Aim of the exercise ▸
Rewrite the lines of the items from the one containing "Click the timeline track area" through the end of the items, inclusive, as a numbered list, omitting blank lines and pictures.

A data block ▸

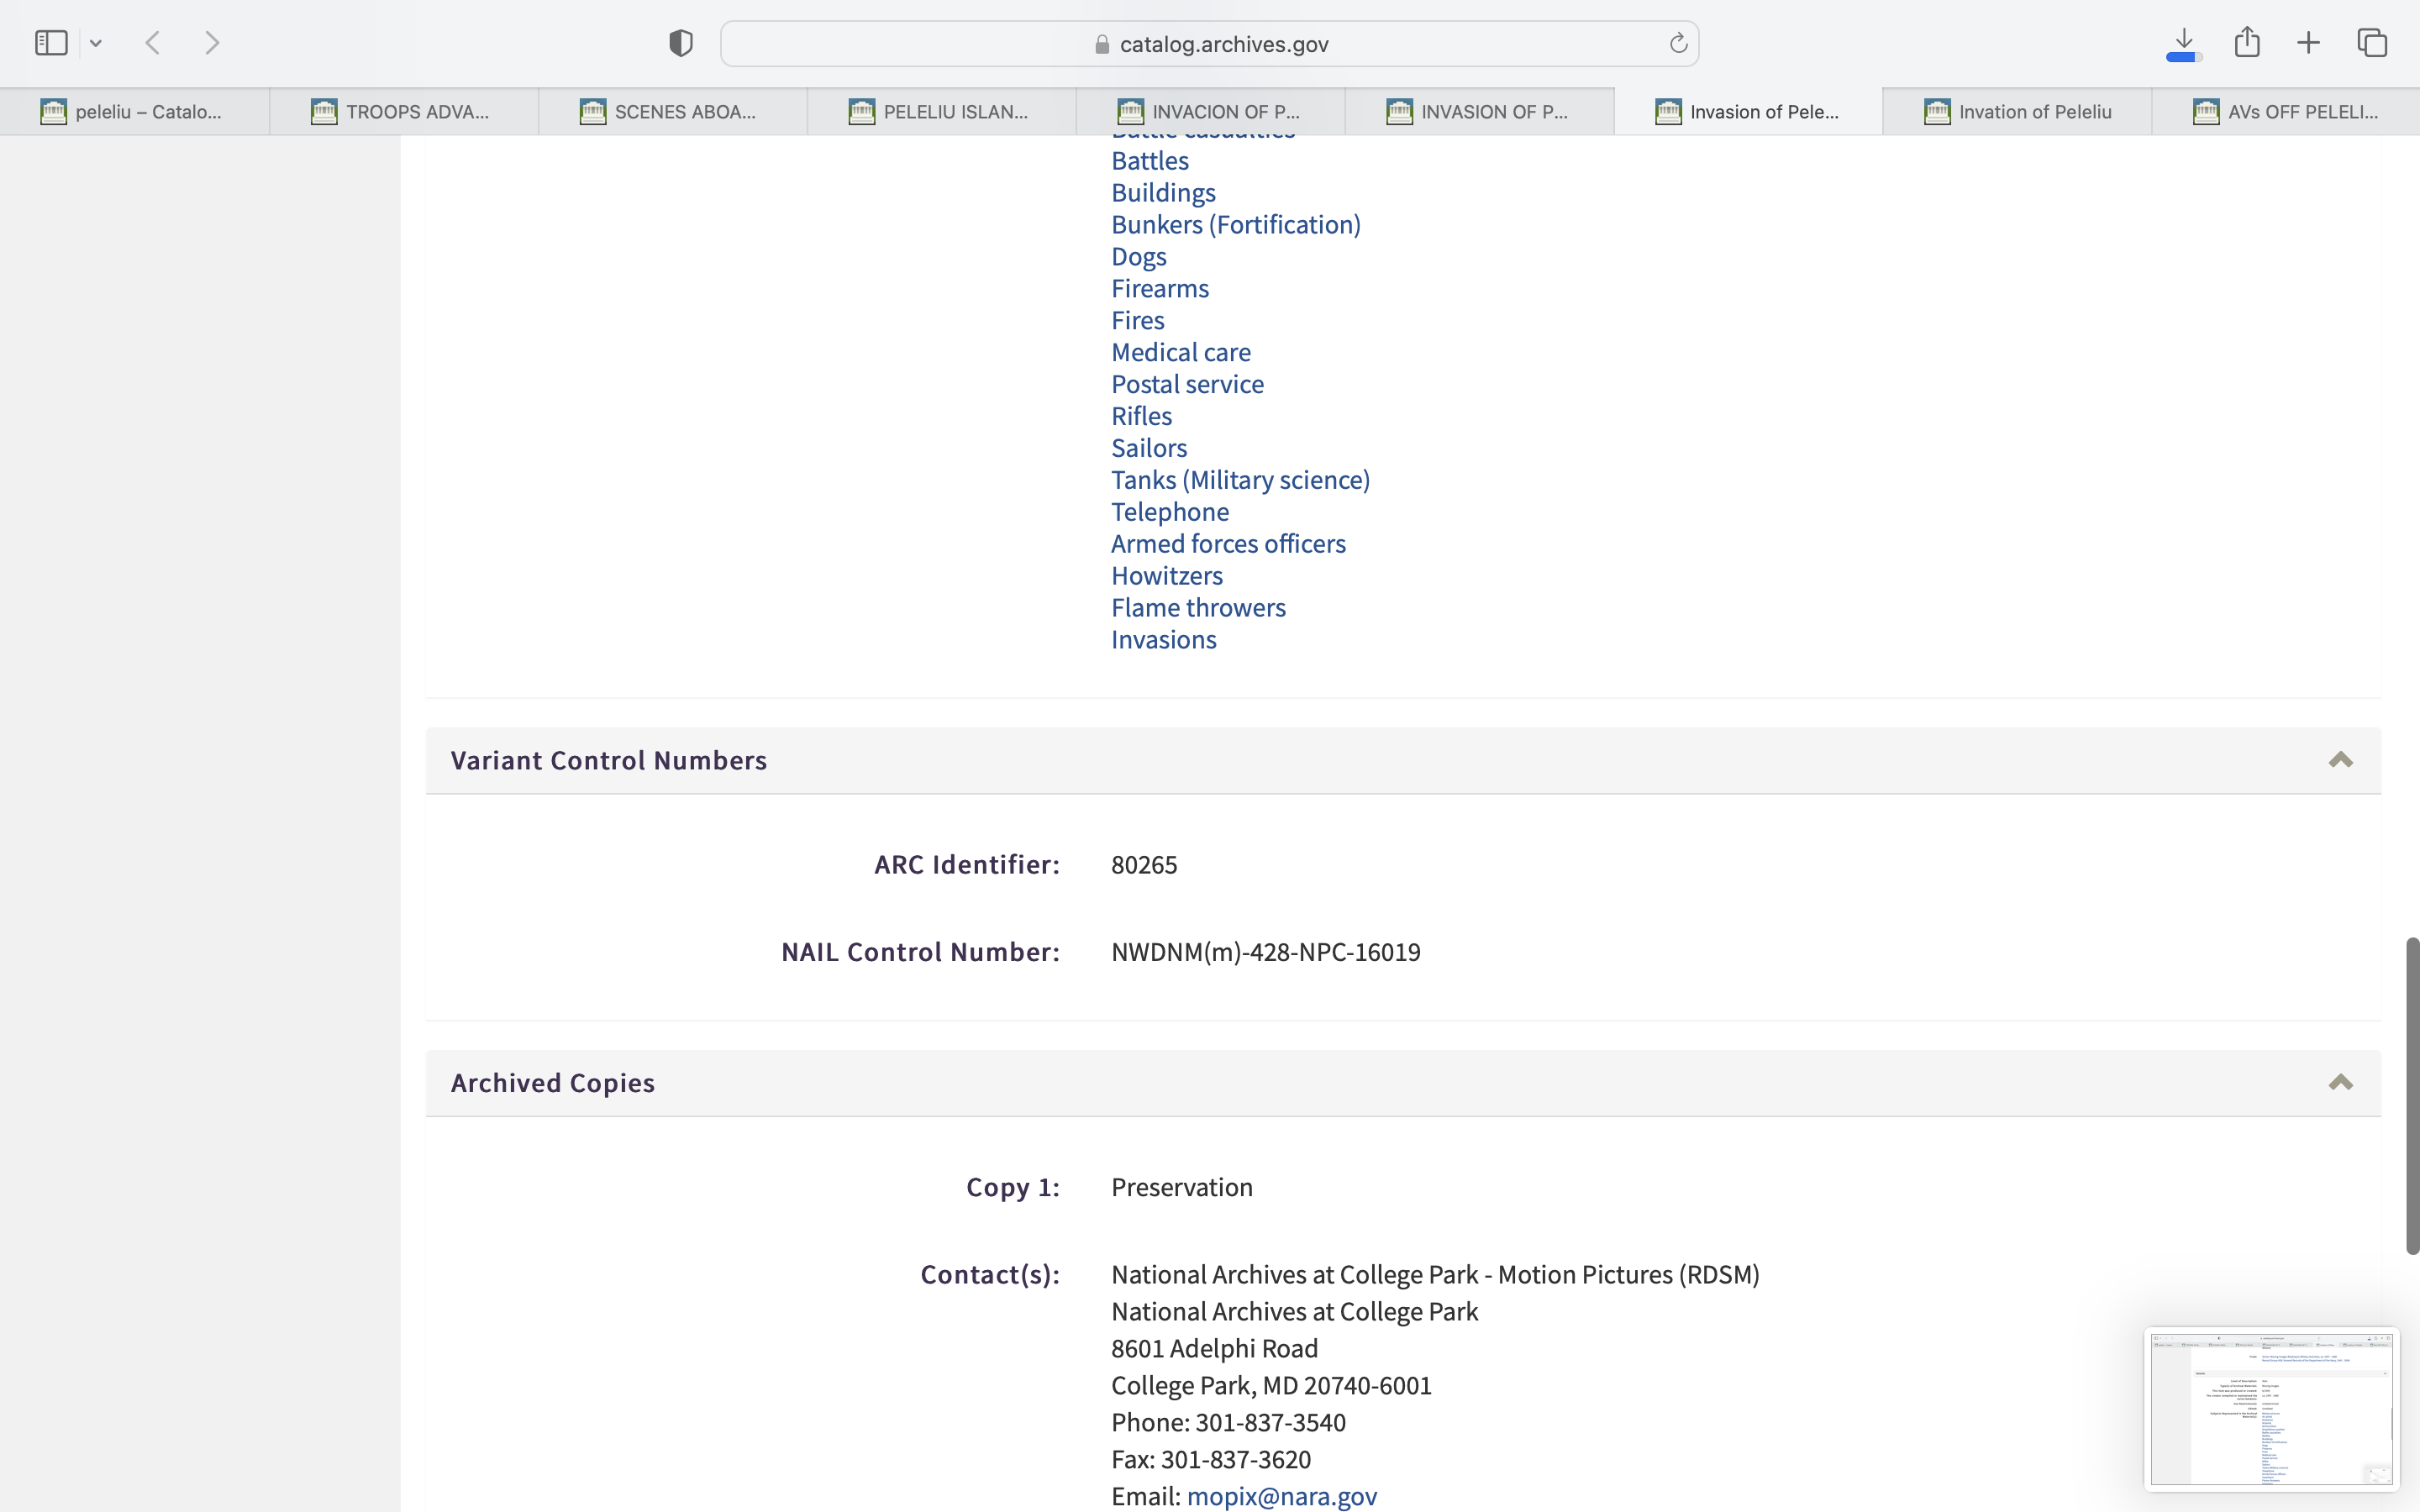
Task: Collapse the Variant Control Numbers section
Action: (x=2340, y=760)
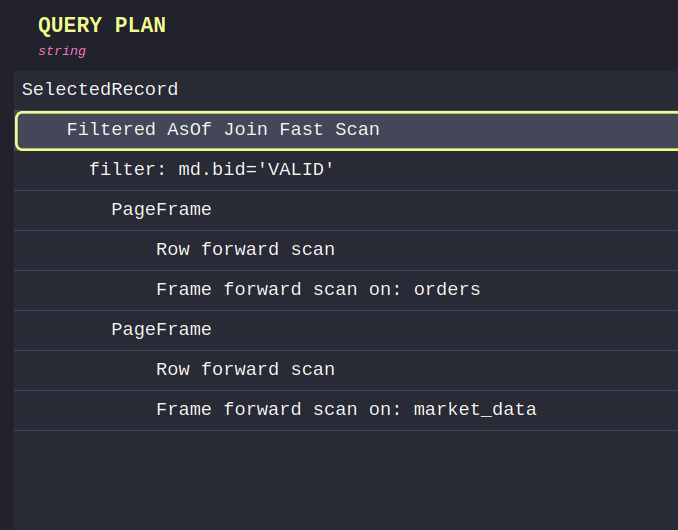
Task: Click the empty grid area below the last row
Action: coord(346,480)
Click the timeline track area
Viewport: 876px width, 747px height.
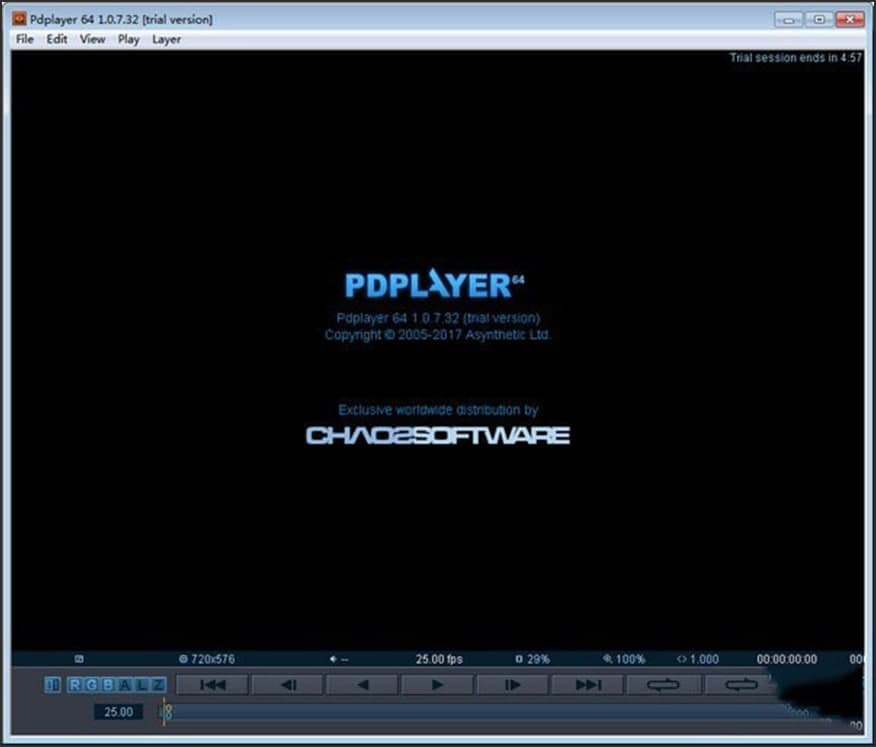(450, 712)
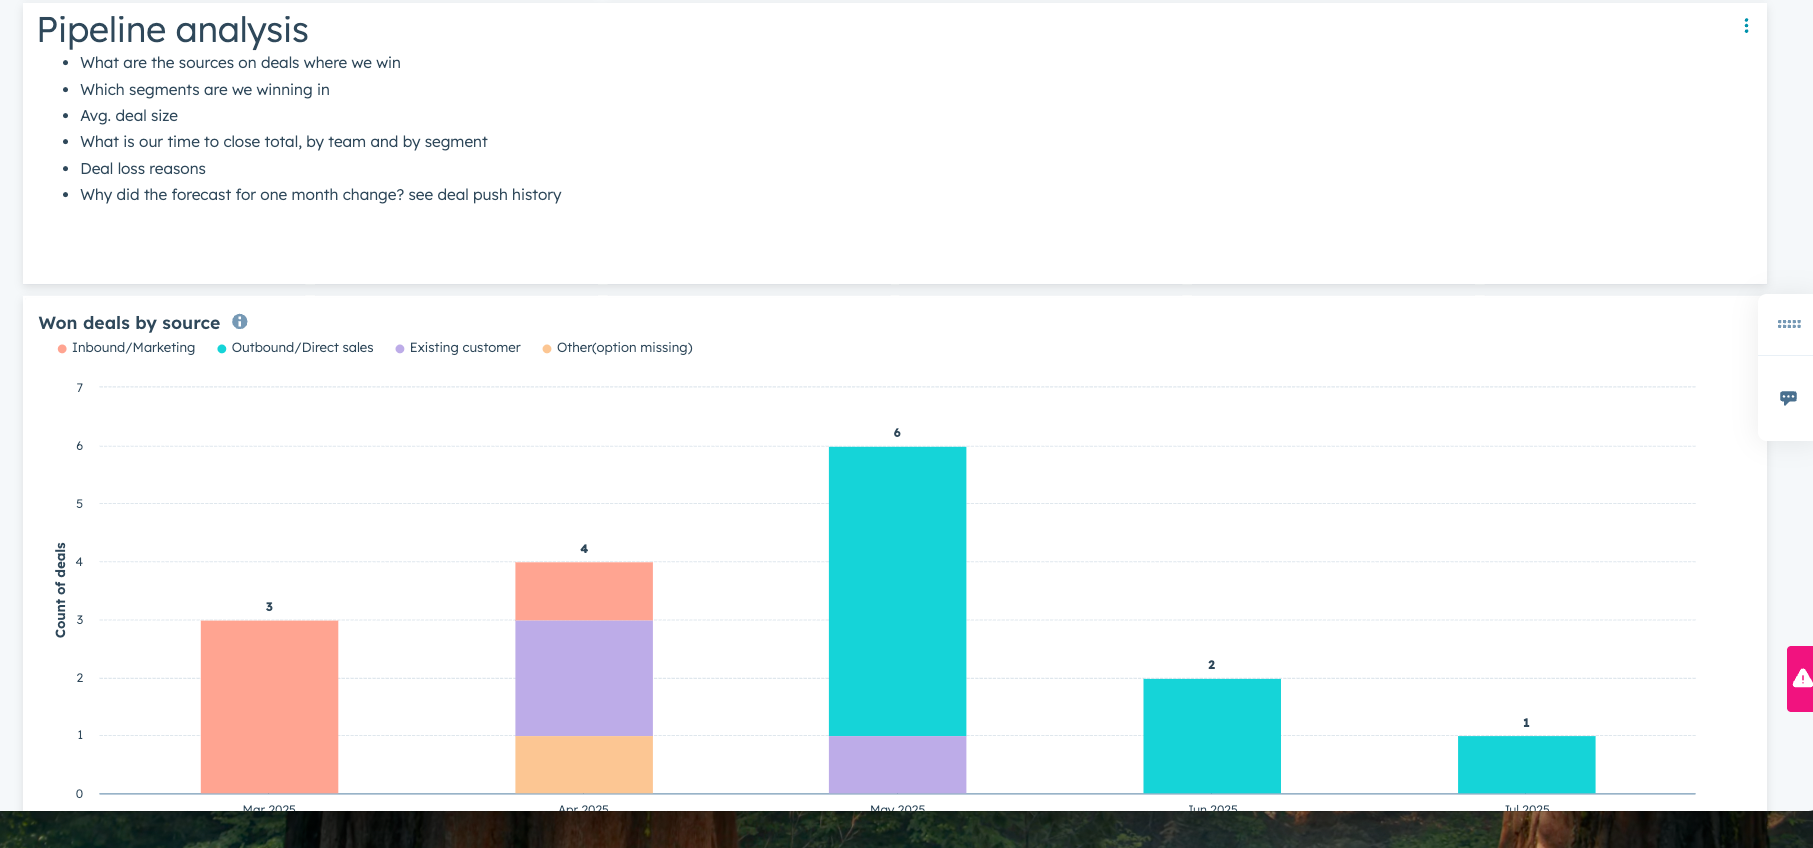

Problem solution ▸
1. Click the timeline track area
2. Viewport: 876px width, 747px height.
3. (450, 712)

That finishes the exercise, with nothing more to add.